BEGIN

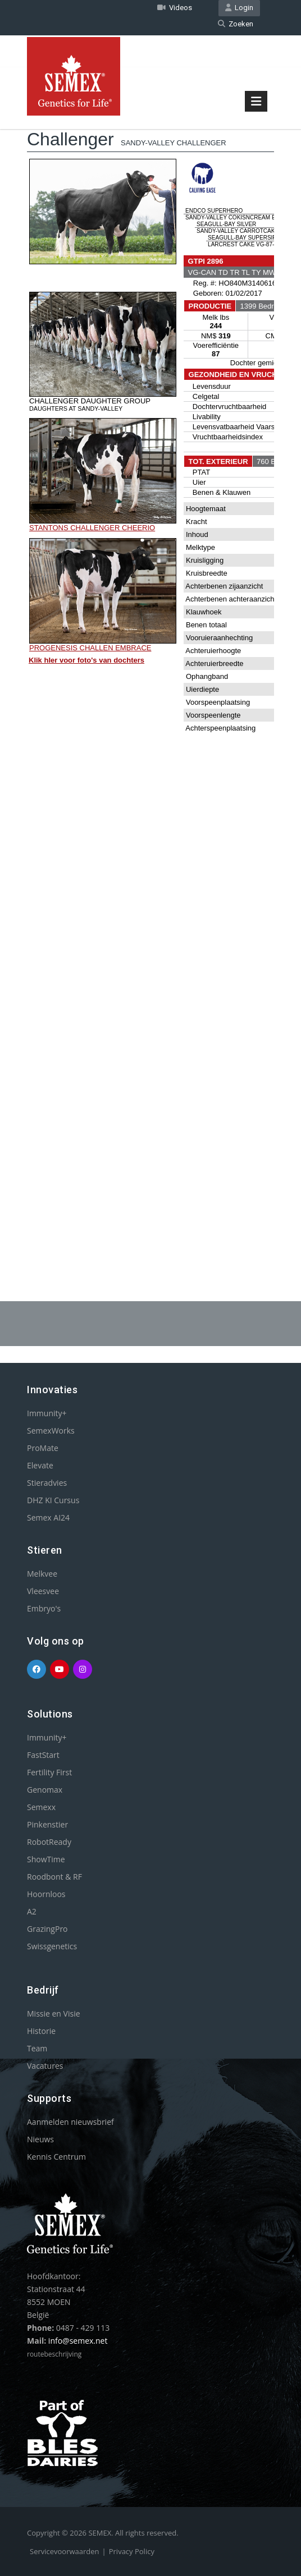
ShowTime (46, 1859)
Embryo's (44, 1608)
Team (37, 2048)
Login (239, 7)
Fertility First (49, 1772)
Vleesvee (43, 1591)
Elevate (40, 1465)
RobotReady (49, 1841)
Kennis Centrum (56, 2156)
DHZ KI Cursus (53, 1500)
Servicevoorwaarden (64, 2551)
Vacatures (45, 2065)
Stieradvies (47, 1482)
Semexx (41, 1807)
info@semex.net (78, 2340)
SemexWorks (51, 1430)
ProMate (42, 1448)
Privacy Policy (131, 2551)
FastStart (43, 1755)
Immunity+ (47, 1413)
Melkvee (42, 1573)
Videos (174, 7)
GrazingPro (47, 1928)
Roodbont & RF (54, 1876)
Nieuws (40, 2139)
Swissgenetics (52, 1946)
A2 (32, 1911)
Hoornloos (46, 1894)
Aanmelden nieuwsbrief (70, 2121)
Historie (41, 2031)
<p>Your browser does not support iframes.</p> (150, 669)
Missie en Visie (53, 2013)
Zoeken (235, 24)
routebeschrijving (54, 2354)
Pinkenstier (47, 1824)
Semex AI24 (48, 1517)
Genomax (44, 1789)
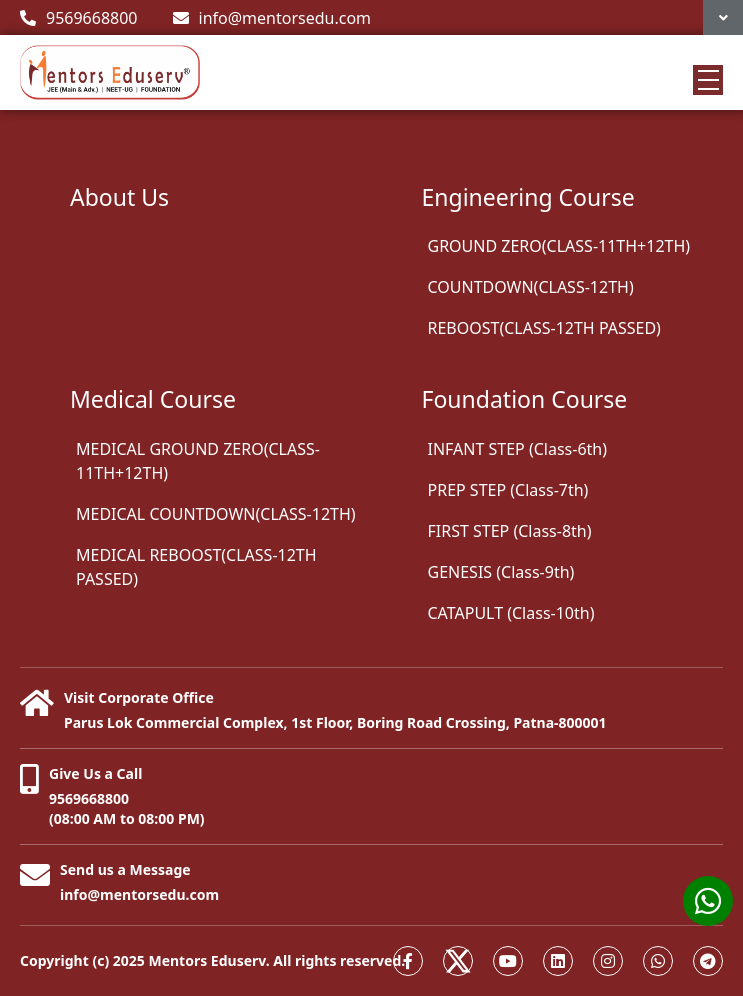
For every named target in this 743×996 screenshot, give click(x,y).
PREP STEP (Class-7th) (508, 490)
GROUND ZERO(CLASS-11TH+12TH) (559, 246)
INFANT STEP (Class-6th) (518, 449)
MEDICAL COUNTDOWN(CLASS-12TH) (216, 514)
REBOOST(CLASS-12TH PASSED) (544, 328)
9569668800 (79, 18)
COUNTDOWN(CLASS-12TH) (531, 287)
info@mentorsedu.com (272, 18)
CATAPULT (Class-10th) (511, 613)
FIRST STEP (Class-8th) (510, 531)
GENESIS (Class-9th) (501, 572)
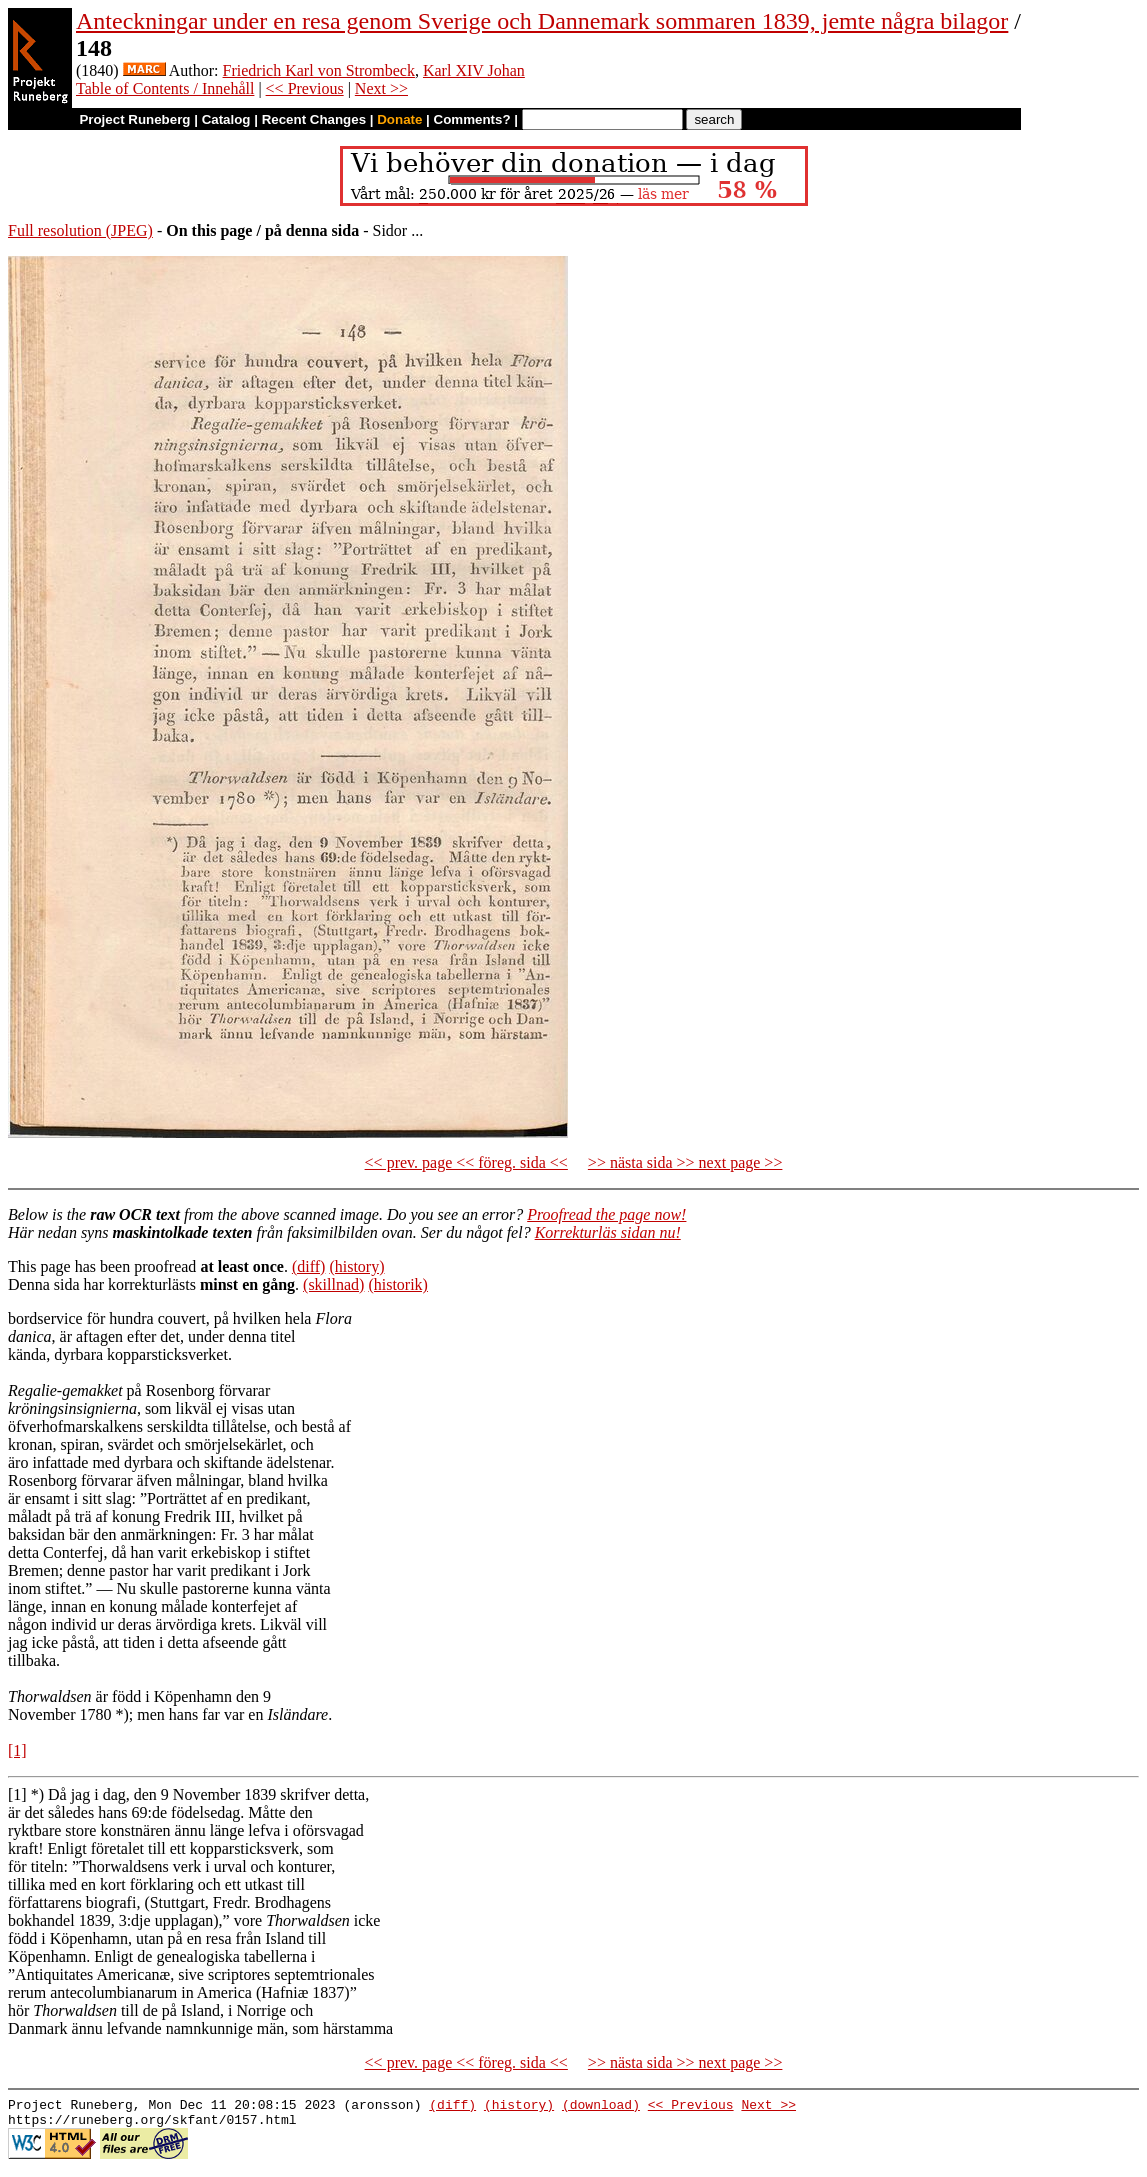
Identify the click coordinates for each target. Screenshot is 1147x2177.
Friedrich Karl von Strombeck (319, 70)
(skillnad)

END

Task to carry out
Starting at the line above with "Aanmelden nieuwsbrief (70, 2121)", output every line exactly up to and including the line with "PREP STEP (Class-7th) (508, 490)", but none of the pictures.

Your response
Aanmelden nieuwsbrief (70, 2121)
Historie (41, 2031)
<p>Your browser does not support iframes.</p> (150, 669)
Missie en Visie (53, 2013)
Zoeken (235, 24)
routebeschrijving (54, 2354)
Pinkenstier (47, 1824)
Semex AI24 (48, 1517)
Genomax (44, 1789)
For every named target in this 743×996 screenshot, give click(x,y).
PREP STEP (Class-7th) (508, 490)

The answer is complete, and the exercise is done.